- **Set exercise**:
Format all the data below as a Markdown table with the columns Row and Line. Give each non-blank line its own numbered row, and leave out blank lines.

- **Exercise data**:

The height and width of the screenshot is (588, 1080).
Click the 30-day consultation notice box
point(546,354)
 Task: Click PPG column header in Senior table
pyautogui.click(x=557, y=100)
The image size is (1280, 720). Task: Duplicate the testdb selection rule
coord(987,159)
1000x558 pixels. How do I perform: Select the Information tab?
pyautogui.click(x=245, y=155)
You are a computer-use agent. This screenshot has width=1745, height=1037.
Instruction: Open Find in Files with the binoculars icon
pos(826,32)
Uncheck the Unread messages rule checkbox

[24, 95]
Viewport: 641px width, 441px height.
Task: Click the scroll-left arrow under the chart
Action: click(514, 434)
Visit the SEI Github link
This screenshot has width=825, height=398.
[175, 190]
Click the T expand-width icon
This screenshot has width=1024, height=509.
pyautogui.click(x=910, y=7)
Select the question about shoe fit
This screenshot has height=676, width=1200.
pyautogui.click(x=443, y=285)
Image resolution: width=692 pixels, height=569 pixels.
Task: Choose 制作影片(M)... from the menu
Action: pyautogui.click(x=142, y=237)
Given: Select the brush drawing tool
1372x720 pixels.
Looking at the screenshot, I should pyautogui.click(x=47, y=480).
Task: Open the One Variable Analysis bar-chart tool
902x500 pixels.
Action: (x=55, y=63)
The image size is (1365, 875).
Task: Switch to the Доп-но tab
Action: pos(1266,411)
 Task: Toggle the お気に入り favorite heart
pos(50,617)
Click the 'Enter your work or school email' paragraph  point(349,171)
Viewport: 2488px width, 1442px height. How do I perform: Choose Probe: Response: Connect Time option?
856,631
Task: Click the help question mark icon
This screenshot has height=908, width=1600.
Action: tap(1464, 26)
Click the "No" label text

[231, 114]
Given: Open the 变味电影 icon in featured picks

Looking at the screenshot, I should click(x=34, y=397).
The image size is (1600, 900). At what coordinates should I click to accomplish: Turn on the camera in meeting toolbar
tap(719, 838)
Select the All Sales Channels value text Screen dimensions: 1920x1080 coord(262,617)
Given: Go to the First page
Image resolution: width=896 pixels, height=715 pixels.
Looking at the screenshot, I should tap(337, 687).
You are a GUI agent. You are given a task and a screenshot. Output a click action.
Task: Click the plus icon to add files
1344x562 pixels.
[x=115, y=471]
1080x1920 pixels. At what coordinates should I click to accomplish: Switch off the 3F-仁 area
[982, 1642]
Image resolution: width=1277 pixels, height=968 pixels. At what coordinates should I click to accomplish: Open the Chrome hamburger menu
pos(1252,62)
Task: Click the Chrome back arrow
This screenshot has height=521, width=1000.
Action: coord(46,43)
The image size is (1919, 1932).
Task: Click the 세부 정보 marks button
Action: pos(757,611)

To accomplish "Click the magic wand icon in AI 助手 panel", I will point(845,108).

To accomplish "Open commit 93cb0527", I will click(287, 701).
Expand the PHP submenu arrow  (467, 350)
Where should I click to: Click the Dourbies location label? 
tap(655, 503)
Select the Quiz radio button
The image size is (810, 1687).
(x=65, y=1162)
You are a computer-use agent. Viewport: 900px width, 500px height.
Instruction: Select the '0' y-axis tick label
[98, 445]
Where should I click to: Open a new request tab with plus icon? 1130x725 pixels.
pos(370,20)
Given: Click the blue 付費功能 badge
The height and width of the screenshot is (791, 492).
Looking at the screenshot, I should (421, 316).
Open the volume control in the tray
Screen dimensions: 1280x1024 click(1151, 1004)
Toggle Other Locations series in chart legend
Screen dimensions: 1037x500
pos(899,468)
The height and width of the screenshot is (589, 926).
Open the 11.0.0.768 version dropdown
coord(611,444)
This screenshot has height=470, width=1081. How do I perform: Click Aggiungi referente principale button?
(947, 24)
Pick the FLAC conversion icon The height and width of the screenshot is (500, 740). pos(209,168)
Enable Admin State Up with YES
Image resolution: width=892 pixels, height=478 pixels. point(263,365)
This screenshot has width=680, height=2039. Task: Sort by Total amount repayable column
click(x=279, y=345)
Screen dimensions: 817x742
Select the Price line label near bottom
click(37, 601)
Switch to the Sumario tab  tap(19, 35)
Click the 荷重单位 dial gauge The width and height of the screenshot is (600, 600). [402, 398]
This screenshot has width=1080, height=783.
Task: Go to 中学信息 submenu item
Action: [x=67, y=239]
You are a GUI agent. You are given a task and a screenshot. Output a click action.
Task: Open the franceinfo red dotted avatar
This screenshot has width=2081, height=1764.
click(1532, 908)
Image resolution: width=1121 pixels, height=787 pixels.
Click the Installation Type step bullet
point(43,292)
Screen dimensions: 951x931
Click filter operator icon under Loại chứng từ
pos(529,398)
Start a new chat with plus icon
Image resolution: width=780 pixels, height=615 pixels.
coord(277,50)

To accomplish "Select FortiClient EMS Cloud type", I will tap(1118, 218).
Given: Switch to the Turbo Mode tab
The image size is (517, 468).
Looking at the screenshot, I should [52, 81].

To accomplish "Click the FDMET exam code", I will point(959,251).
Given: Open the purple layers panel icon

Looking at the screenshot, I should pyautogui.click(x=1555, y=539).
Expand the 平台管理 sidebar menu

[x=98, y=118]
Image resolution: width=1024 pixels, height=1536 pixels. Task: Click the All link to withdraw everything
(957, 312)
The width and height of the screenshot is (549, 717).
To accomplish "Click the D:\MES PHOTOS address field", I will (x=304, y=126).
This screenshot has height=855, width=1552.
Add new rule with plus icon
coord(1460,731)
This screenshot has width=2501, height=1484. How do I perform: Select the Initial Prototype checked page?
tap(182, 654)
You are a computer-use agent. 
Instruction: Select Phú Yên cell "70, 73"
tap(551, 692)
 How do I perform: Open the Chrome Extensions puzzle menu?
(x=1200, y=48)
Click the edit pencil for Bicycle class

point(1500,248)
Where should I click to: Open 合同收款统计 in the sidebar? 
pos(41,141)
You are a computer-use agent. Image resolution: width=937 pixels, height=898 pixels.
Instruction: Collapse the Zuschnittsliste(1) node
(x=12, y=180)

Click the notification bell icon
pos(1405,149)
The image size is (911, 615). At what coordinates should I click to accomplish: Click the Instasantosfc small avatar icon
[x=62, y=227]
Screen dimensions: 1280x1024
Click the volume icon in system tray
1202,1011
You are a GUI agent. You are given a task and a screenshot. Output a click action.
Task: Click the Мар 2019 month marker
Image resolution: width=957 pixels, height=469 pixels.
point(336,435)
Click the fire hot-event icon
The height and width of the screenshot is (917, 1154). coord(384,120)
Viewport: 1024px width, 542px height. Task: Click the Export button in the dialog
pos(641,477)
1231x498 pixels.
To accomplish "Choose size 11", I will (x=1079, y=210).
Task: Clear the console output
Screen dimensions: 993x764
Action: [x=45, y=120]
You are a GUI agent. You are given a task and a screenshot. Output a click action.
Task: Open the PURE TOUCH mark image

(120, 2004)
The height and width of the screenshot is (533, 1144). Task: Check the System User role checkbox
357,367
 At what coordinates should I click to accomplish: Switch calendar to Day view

- **Final result**:
| Row | Line |
|---|---|
| 1 | The height and width of the screenshot is (588, 1080). |
| 2 | Click the 30-day consultation notice box |
| 3 | point(546,354) |
| 4 |  Task: Click PPG column header in Senior table |
| 5 | pyautogui.click(x=557, y=100) |
| 6 | The image size is (1280, 720). Task: Duplicate the testdb selection rule |
| 7 | coord(987,159) |
| 8 | 1000x558 pixels. How do I perform: Select the Information tab? |
| 9 | pyautogui.click(x=245, y=155) |
| 10 | You are a computer-use agent. This screenshot has width=1745, height=1037. |
| 11 | Instruction: Open Find in Files with the binoculars icon |
| 12 | pos(826,32) |
| 13 | Uncheck the Unread messages rule checkbox |
| 14 | [24, 95] |
| 15 | Viewport: 641px width, 441px height. |
| 16 | Task: Click the scroll-left arrow under the chart |
| 17 | Action: click(514, 434) |
| 18 | Visit the SEI Github link |
| 19 | This screenshot has width=825, height=398. |
| 20 | [175, 190] |
| 21 | Click the T expand-width icon |
| 22 | This screenshot has width=1024, height=509. |
| 23 | pyautogui.click(x=910, y=7) |
| 24 | Select the question about shoe fit |
| 25 | This screenshot has height=676, width=1200. |
| 26 | pyautogui.click(x=443, y=285) |
| 27 | Image resolution: width=692 pixels, height=569 pixels. |
| 28 | Task: Choose 制作影片(M)... from the menu |
| 29 | Action: pyautogui.click(x=142, y=237) |
| 30 | Given: Select the brush drawing tool |
| 31 | 1372x720 pixels. |
| 32 | Looking at the screenshot, I should pyautogui.click(x=47, y=480). |
| 33 | Task: Open the One Variable Analysis bar-chart tool |
| 34 | 902x500 pixels. |
| 35 | Action: (x=55, y=63) |
| 36 | The image size is (1365, 875). |
| 37 | Task: Switch to the Доп-но tab |
| 38 | Action: pos(1266,411) |
| 39 |  Task: Toggle the お気に入り favorite heart |
| 40 | pos(50,617) |
| 41 | Click the 'Enter your work or school email' paragraph  point(349,171) |
| 42 | Viewport: 2488px width, 1442px height. How do I perform: Choose Probe: Response: Connect Time option? |
| 43 | 856,631 |
| 44 | Task: Click the help question mark icon |
| 45 | This screenshot has height=908, width=1600. |
| 46 | Action: tap(1464, 26) |
| 47 | Click the "No" label text |
| 48 | [231, 114] |
| 49 | Given: Open the 变味电影 icon in featured picks |
| 50 | Looking at the screenshot, I should click(x=34, y=397). |
| 51 | The image size is (1600, 900). At what coordinates should I click to accomplish: Turn on the camera in meeting toolbar |
| 52 | tap(719, 838) |
| 53 | Select the All Sales Channels value text Screen dimensions: 1920x1080 coord(262,617) |
| 54 | Given: Go to the First page |
| 55 | Image resolution: width=896 pixels, height=715 pixels. |
| 56 | Looking at the screenshot, I should tap(337, 687). |
| 57 | You are a GUI agent. You are given a task and a screenshot. Output a click action. |
| 58 | Task: Click the plus icon to add files |
| 59 | 1344x562 pixels. |
| 60 | [x=115, y=471] |
| 61 | 1080x1920 pixels. At what coordinates should I click to accomplish: Switch off the 3F-仁 area |
| 62 | [982, 1642] |
| 63 | Image resolution: width=1277 pixels, height=968 pixels. At what coordinates should I click to accomplish: Open the Chrome hamburger menu |
| 64 | pos(1252,62) |
| 65 | Task: Click the Chrome back arrow |
| 66 | This screenshot has height=521, width=1000. |
| 67 | Action: coord(46,43) |
| 68 | The image size is (1919, 1932). |
| 69 | Task: Click the 세부 정보 marks button |
| 70 | Action: pos(757,611) |
| 71 | To accomplish "Click the magic wand icon in AI 助手 panel", I will point(845,108). |
| 72 | To accomplish "Open commit 93cb0527", I will click(287, 701). |
| 73 | Expand the PHP submenu arrow  (467, 350) |
| 74 | Where should I click to: Click the Dourbies location label?  |
| 75 | tap(655, 503) |
| 76 | Select the Quiz radio button |
| 77 | The image size is (810, 1687). |
| 78 | (x=65, y=1162) |
| 79 | You are a computer-use agent. Viewport: 900px width, 500px height. |
| 80 | Instruction: Select the '0' y-axis tick label |
| 81 | [98, 445] |
| 82 | Where should I click to: Open a new request tab with plus icon? 1130x725 pixels. |
| 83 | pos(370,20) |
| 84 | Given: Click the blue 付費功能 badge |
| 85 | The height and width of the screenshot is (791, 492). |
| 86 | Looking at the screenshot, I should (421, 316). |
| 87 | Open the volume control in the tray |
| 88 | Screen dimensions: 1280x1024 click(1151, 1004) |
| 89 | Toggle Other Locations series in chart legend |
| 90 | Screen dimensions: 1037x500 |
| 91 | pos(899,468) |
| 92 | The height and width of the screenshot is (589, 926). |
| 93 | Open the 11.0.0.768 version dropdown |
| 94 | coord(611,444) |
| 95 | This screenshot has height=470, width=1081. How do I perform: Click Aggiungi referente principale button? |
| 96 | (947, 24) |
| 97 | Pick the FLAC conversion icon The height and width of the screenshot is (500, 740). pos(209,168) |
| 98 | Enable Admin State Up with YES |
| 99 | Image resolution: width=892 pixels, height=478 pixels. point(263,365) |
| 100 | This screenshot has width=680, height=2039. Task: Sort by Total amount repayable column |
| 101 | click(x=279, y=345) |
| 102 | Screen dimensions: 817x742 |
| 103 | Select the Price line label near bottom |
| 104 | click(37, 601) |
| 105 | Switch to the Sumario tab  tap(19, 35) |
| 106 | Click the 荷重单位 dial gauge The width and height of the screenshot is (600, 600). [402, 398] |
| 107 | This screenshot has width=1080, height=783. |
| 108 | Task: Go to 中学信息 submenu item |
| 109 | Action: [x=67, y=239] |
| 110 | You are a GUI agent. You are given a task and a screenshot. Output a click action. |
| 111 | Task: Open the franceinfo red dotted avatar |
| 112 | This screenshot has width=2081, height=1764. |
| 113 | click(1532, 908) |
| 114 | Image resolution: width=1121 pixels, height=787 pixels. |
| 115 | Click the Installation Type step bullet |
| 116 | point(43,292) |
| 117 | Screen dimensions: 951x931 |
| 118 | Click filter operator icon under Loại chứng từ |
| 119 | pos(529,398) |
| 120 | Start a new chat with plus icon |
| 121 | Image resolution: width=780 pixels, height=615 pixels. |
| 122 | coord(277,50) |
| 123 | To accomplish "Select FortiClient EMS Cloud type", I will tap(1118, 218). |
| 124 | Given: Switch to the Turbo Mode tab |
| 125 | The image size is (517, 468). |
| 126 | Looking at the screenshot, I should [52, 81]. |
| 127 | To accomplish "Click the FDMET exam code", I will point(959,251). |
| 128 | Given: Open the purple layers panel icon |
| 129 | Looking at the screenshot, I should pyautogui.click(x=1555, y=539). |
| 130 | Expand the 平台管理 sidebar menu |
| 131 | [x=98, y=118] |
| 132 | Image resolution: width=1024 pixels, height=1536 pixels. Task: Click the All link to withdraw everything |
| 133 | (957, 312) |
| 134 | The width and height of the screenshot is (549, 717). |
| 135 | To accomplish "Click the D:\MES PHOTOS address field", I will (x=304, y=126). |
| 136 | This screenshot has height=855, width=1552. |
| 137 | Add new rule with plus icon |
| 138 | coord(1460,731) |
| 139 | This screenshot has width=2501, height=1484. How do I perform: Select the Initial Prototype checked page? |
| 140 | tap(182, 654) |
| 141 | You are a computer-use agent.  |
| 142 | Instruction: Select Phú Yên cell "70, 73" |
| 143 | tap(551, 692) |
| 144 |  How do I perform: Open the Chrome Extensions puzzle menu? |
| 145 | (x=1200, y=48) |
| 146 | Click the edit pencil for Bicycle class |
| 147 | point(1500,248) |
| 148 | Where should I click to: Open 合同收款统计 in the sidebar?  |
| 149 | pos(41,141) |
| 150 | You are a computer-use agent. Image resolution: width=937 pixels, height=898 pixels. |
| 151 | Instruction: Collapse the Zuschnittsliste(1) node |
| 152 | (x=12, y=180) |
| 153 | Click the notification bell icon |
| 154 | pos(1405,149) |
| 155 | The image size is (911, 615). At what coordinates should I click to accomplish: Click the Instasantosfc small avatar icon |
| 156 | [x=62, y=227] |
| 157 | Screen dimensions: 1280x1024 |
| 158 | Click the volume icon in system tray |
| 159 | 1202,1011 |
| 160 | You are a GUI agent. You are given a task and a screenshot. Output a click action. |
| 161 | Task: Click the Мар 2019 month marker |
| 162 | Image resolution: width=957 pixels, height=469 pixels. |
| 163 | point(336,435) |
| 164 | Click the fire hot-event icon |
| 165 | The height and width of the screenshot is (917, 1154). coord(384,120) |
| 166 | Viewport: 1024px width, 542px height. Task: Click the Export button in the dialog |
| 167 | pos(641,477) |
| 168 | 1231x498 pixels. |
| 169 | To accomplish "Choose size 11", I will (x=1079, y=210). |
| 170 | Task: Clear the console output |
| 171 | Screen dimensions: 993x764 |
| 172 | Action: [x=45, y=120] |
| 173 | You are a GUI agent. You are given a task and a screenshot. Output a click action. |
| 174 | Task: Open the PURE TOUCH mark image |
| 175 | (120, 2004) |
| 176 | The height and width of the screenshot is (533, 1144). Task: Check the System User role checkbox |
| 177 | 357,367 |
| 178 |  At what coordinates should I click to accomplish: Switch calendar to Day view |